ARGUMENT: AI Cyber VulnerabilitiesManaging the Cybersecurity Vulnerabilities of Artificial Intelligence

Published 17 November 2021

The National Security Commission on Artificial Intelligence found that, “While we are on the front edge of this phenomenon, commercial firms and researchers have documented attacks that involve evasion, data poisoning, model replication, and exploiting traditional software flaws to deceive, manipulate, compromise, and render AI systems ineffective.” Jim Dempsey writes that “In assembling a toolkit to deal with AI vulnerabilities, insights and approaches may be derived from the field of cybersecurity. Indeed, vulnerabilities in AI-enabled information systems are, in key ways, a subset of cyber vulnerabilities.”

Last week, Andy Grotto and Jim Dempsey published a new working paper on policy responses to the risk that artificial intelligence (AI) systems, especially those dependent on machine learning (ML), can be vulnerable to intentional attack. As the National Security Commission on Artificial Intelligence found, “While we are on the front edge of this phenomenon, commercial firms and researchers have documented attacks that involve evasion, data poisoning, model replication, and exploiting traditional software flaws to deceive, manipulate, compromise, and render AI systems ineffective.”
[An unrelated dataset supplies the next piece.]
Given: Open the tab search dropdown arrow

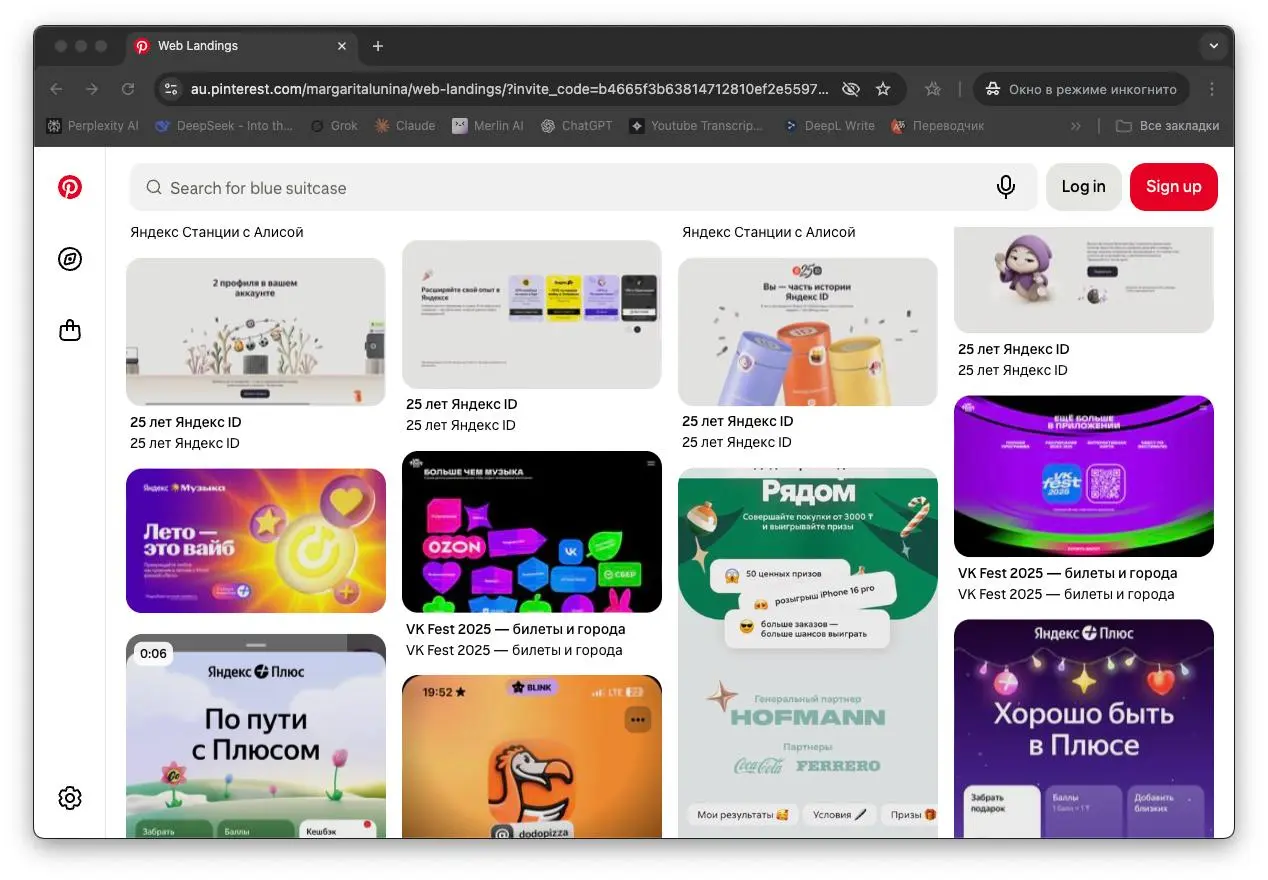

Dempsey writes in Lawfare that

The demonstrations of vulnerability are remarkable: In the speech recognition domain, research has shown it is possible to generate audio that sounds like speech to ML algorithms but not to humans. There are multiple examples of tricking image recognition systems to misidentify objects using perturbations that are imperceptible to humans, including in safety critical contexts (such as road signs). One team of researchers fooled three different deep neural networks by changing just one pixel per image. Attacks can be successful even when an adversary has no access to either the model or the data used to train it. Perhaps scariest of all: An exploit developed on one AI model may work across multiple models.

As AI becomes woven into commercial and governmental functions, the consequences of the technology’s fragility are momentous. As Lt. Gen. Mary O’Brien, the Air Force’s deputy chief of staff for intelligence, surveillance, reconnaissance and cyber effects operations, said recently, “if our adversary injects uncertainty into any part of that [AI-based] process, we’re kind of dead in the water on what we wanted the AI to do for us.”

Research is underway to develop more robust AI systems, but there is no silver bullet. The effort to build more resilient AI-based systems involves many strategies, both technological and political, and may require  deciding not to deploy AI at all in a highly risky context.

He adds:

In assembling a toolkit to deal with AI vulnerabilities, insights and approaches may be derived from the field of cybersecurity. Indeed, vulnerabilities in AI-enabled information systems are, in key ways, a subset of cyber vulnerabilities. After all, AI models are software programs.

Consequently, policies and programs to improve cybersecurity should expressly address the unique vulnerabilities of AI-based systems; policies and structures for AI governance should expressly include a cybersecurity component.